## Problem
Reproduce word for word, from the entries below, the line with "Given: Click the AI Assistant atom logo icon", the line with "The height and width of the screenshot is (563, 1000).", and every line between them, and nothing more.

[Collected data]
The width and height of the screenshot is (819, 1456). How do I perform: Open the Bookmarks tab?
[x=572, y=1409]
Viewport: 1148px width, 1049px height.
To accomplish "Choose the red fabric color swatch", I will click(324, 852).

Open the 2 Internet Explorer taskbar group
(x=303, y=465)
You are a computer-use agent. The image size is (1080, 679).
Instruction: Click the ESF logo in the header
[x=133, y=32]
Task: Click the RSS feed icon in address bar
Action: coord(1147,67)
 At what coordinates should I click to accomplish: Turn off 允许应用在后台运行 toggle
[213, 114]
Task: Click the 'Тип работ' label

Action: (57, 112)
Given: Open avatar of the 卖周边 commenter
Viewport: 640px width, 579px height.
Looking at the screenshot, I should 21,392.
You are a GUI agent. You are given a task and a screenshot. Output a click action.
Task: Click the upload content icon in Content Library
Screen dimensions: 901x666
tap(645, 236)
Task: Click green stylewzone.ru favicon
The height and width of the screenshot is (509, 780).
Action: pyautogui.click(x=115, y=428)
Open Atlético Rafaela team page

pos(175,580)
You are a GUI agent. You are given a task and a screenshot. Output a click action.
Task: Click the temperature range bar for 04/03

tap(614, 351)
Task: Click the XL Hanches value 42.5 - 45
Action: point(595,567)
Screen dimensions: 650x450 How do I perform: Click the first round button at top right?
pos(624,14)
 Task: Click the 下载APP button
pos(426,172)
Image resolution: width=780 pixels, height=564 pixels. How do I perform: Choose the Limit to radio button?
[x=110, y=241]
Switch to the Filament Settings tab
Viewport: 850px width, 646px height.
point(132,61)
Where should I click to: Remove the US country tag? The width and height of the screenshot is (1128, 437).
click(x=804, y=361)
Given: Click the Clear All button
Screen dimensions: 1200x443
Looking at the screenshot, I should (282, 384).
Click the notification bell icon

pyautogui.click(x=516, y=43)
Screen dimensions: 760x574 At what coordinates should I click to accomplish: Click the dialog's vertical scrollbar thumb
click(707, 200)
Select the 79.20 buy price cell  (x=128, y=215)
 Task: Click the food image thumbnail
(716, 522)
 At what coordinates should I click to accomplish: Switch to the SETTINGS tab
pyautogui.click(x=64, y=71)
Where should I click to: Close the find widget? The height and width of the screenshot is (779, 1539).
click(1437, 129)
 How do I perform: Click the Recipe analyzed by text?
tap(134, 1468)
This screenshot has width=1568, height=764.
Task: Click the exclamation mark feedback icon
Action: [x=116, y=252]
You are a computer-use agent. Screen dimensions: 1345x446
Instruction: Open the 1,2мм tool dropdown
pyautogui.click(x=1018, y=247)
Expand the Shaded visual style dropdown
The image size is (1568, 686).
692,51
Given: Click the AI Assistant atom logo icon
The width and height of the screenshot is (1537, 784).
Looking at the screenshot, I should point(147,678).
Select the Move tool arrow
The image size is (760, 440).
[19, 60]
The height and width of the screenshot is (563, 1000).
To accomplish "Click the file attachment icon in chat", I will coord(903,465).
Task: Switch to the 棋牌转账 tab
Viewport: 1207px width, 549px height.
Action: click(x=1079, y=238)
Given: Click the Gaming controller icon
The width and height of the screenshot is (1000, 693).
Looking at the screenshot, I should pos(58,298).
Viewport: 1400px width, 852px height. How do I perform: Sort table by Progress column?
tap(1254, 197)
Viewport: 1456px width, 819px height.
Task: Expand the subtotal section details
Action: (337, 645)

## Solution to this problem
Given: Click the AI Assistant atom logo icon
The width and height of the screenshot is (1537, 784).
Looking at the screenshot, I should point(147,678).
Select the Move tool arrow
The image size is (760, 440).
[19, 60]
The height and width of the screenshot is (563, 1000).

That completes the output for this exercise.